One can analyze the heck out of things and tie them all up nicely into a significant package called a book, yet once in a while someone comes along and nails a topic with a pithy statement. That’s one reason am a fan of quotes: If someone can sum up what it might take me a while to explain, the power to them.
Recently i watched a George Carlin segment where he did that for a topic that gets miles of discussion, (and, no offense, ladies!),
"Everybody’s got a cell phone that’ll make pancakes and rub their balls, so nobody wants to rock the boat."
Ok a smidgen of analysis… pancakes are a comfort food, warm and soft…In sum: It’s the comfort zone, stupid!

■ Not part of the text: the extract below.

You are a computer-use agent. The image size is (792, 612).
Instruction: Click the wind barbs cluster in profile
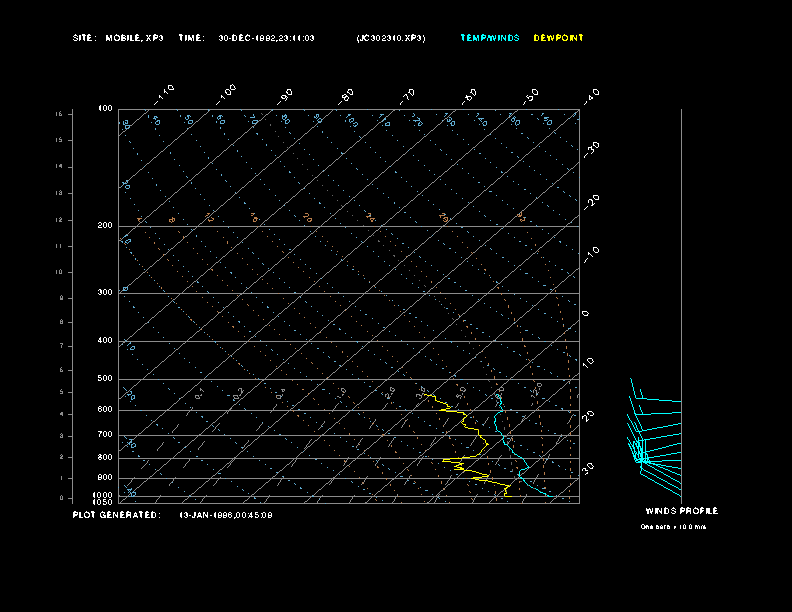[642, 450]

Consumerism… commodification… public relations and the sales pitch, pitch, pitch… drive it into their heads like a woodpecker in early Spring (no offense to my pals the woodpeckers) . . . the sacred sounds of the wild replaced with you’re just a car honk or a squealing brake away from a drive-thru one-click experience of, cue the Jagger, “sat-is-fact-ion” . . .
But wait, rather Tom Waits for it, there’s more: “The large print giveth and the small print taketh away.”
But even more seriously, “…the executioner’s face is always well hidden.” - Dylan.
Speaking of, I just read an excellently informative book, The Trillion Dollar Silencer: Why There Is So Little Anti-War Protest in the United States by Joan Roelofs, (Clarity Press, 2022). The answer is basically in the title yet the details and nuances make for a good read, or check out videos with the author herself, or here’s part-1 of my podcast book review. One of the gists is how the intricate web of funding – sometimes blatant, sometimes under the radar – keeps the squeaky F-16 wheel of karma greased and the pancakes syruped.
There’s nothing wrong with a comfort zone; it’s often what keeps us going lest we slide into the Buddhist slippery slope of suffering, where, sadly, too many currently are nowadays — some not by their own choosing (Palestinians). But when the comfort zone becomes THE standard of living at the expense of Earth, species, fellow men, women and whatevers, the lazy haze seeps into a norm numbing standard of selfishly not living fully, rather biding time, just getting by, “Comfortably Numb” . . . where you literally become part of the machine, or more organically if you prefer, part potato stuck to man-made couch, part pancake stuck to cushioned booth.
Carlin’s line most of all reminded me of another from a 1983 spoken word piece by John Trudell, also in his 2008 book Lines from a Mined Mind in “Very Eyes”:
"your mind for a hairdryer”
This speaks to me of how the reliance on the appliance has reduced the capacity for thinking, or for making things with one’s hands, or any manner of effort that requires a bit of work, call it discomfort if you like. “But nothing worth having comes without some kind of fight / Got to kick at the darkness 'til it bleeds daylight” - Bruce Cockburn.
Maybe ten years ago, instead of buying my niece a birthday present, i wrapped a tomato from my garden and wrote a little something to go with it, something to the effect that it took months to make the present; building up to the opening of the gift was part of the presentation. What’s memorable is that it was the biggest “thank you” i had gotten in years, and she remembers it to this day.
Everyone measures their own penchants for effort with pain . . . in the flow with pleasure . . . and all manner of combinations thereabouts.
Carlin’s gone, but the whales are still here, warning us that the boat is already rocking.